Monday, May 5, 2008

Cleanth Brooks is a Convincing Formalist



I found Cleanth Brooks to be a breath of fresh air after having read some of the other formalist critics. I enjoy his style of argumentation because, rather than deny the obvious objections that people might have to the ideals of formalist criticism, he raises these concerns himself and provides a convincing defense of formalism. Just as I felt myself objecting to what he had written, Brooks seemed to always say something like, "But some readers might object to this because..." He points out that non-formalist critics might be scandalized by what seems to be a "bloodless and hollow" severance from the author and the reader but affirms the formalist belief that consideration of the author or the reader's response does not allow for true criticism. Additionally, his writing style is very clear and concrete, and I did not find myself struggling to understand as I so often did while reading Wimsatt and Beardsley. I have wondered in previous posts about the formalists' opinion of whether or not literature should serve as a tool in helping us to understand the human condition, and Brooks seems to directly address this issue:

"It is unfortunate if this playing down of such responses seems to deny humanity to either writer or reader. The critic may enjoy certain works very much and may be indeed intensely moved by them.
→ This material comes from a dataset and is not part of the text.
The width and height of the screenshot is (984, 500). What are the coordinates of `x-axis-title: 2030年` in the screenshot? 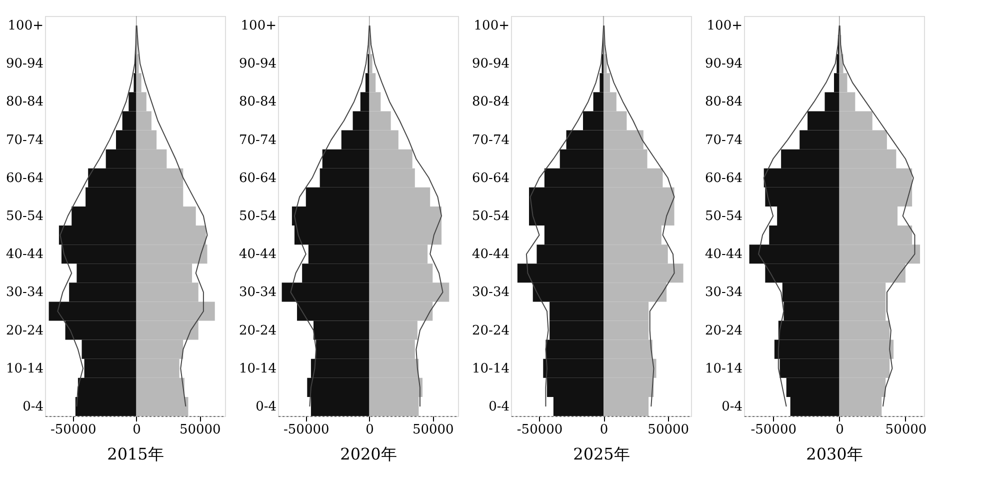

I am, and I have no embarrassment admitting to the fact; but a detailed description of my emotional state on reading certain works has little to do with indicating to an interested reader what the work is and how parts of it are related."

The responses that Brooks references are critical responses that would take into account an author's "sincerity" (or the intensity of his feeling as he or she composed a work) and also the intensity of a reader's reaction when reading a work. Once again, the Formalists acknowledge the validity of an author's experience or a reader's emotional response but deny their objectivity in determining the meaning of a work. Judging by Brooks' writing, it seems that he might suggest that literature does promote understanding of the human condition but that this understanding is perhaps beyond or beneath the realm of formal criticism.

I found Brooks' assertions about the necessity of formalist criticism above any other school of criticism to be interesting. He writes that all critics are "forced to adopt" formalist criticism and consider only the work itself given the "desperate" alternatives:

"Either we say that one person's reading is as good as another's and equate those readings on a basis of absolute equality and thus deny the possibility of any standard reading. Or else we take a lowest common denominator of the various readings that have been made; that is, we frankly move from literary criticism into socio-psychology. To propose taking a consensus of the opinions of "qualified" readers is simply to split the ideal reader into a group of ideal readers."

Are these really the only alternatives? Must criticism only consider the work alone lest it become totally subjective, stripping the text of any objective meaning to be derived? Is any one reader's take on the meaning of a poem equivalent to any other reader's take, barring the existence of an "ideal reader?" In our class discussion of some of these questions in relationship to how we read the bible as a work of literature, I think that instinctively many of us wanted to believe that both an informed and uninformed reader could come to the bible and derive significant meaning. This instinctual response represents our collective world view as members of an egalitarian, postmodern society. Yet, maybe we must seek out some sort of "ideal" reader or student of the text in our pursuit of either biblical or more general literary criticism. Or perhaps we must categorize the types of meaning that can be derived from criticism: objective, subjective, personal, societal, historical, psychological, sociological, etc. Perhaps the Formalists do make a good argument that the best sort of criticism focuses upon a text's unity between its form and content and that this type of criticism must remove itself from the subjective concerns of an author's intention or biography and a reader's response. Perhaps.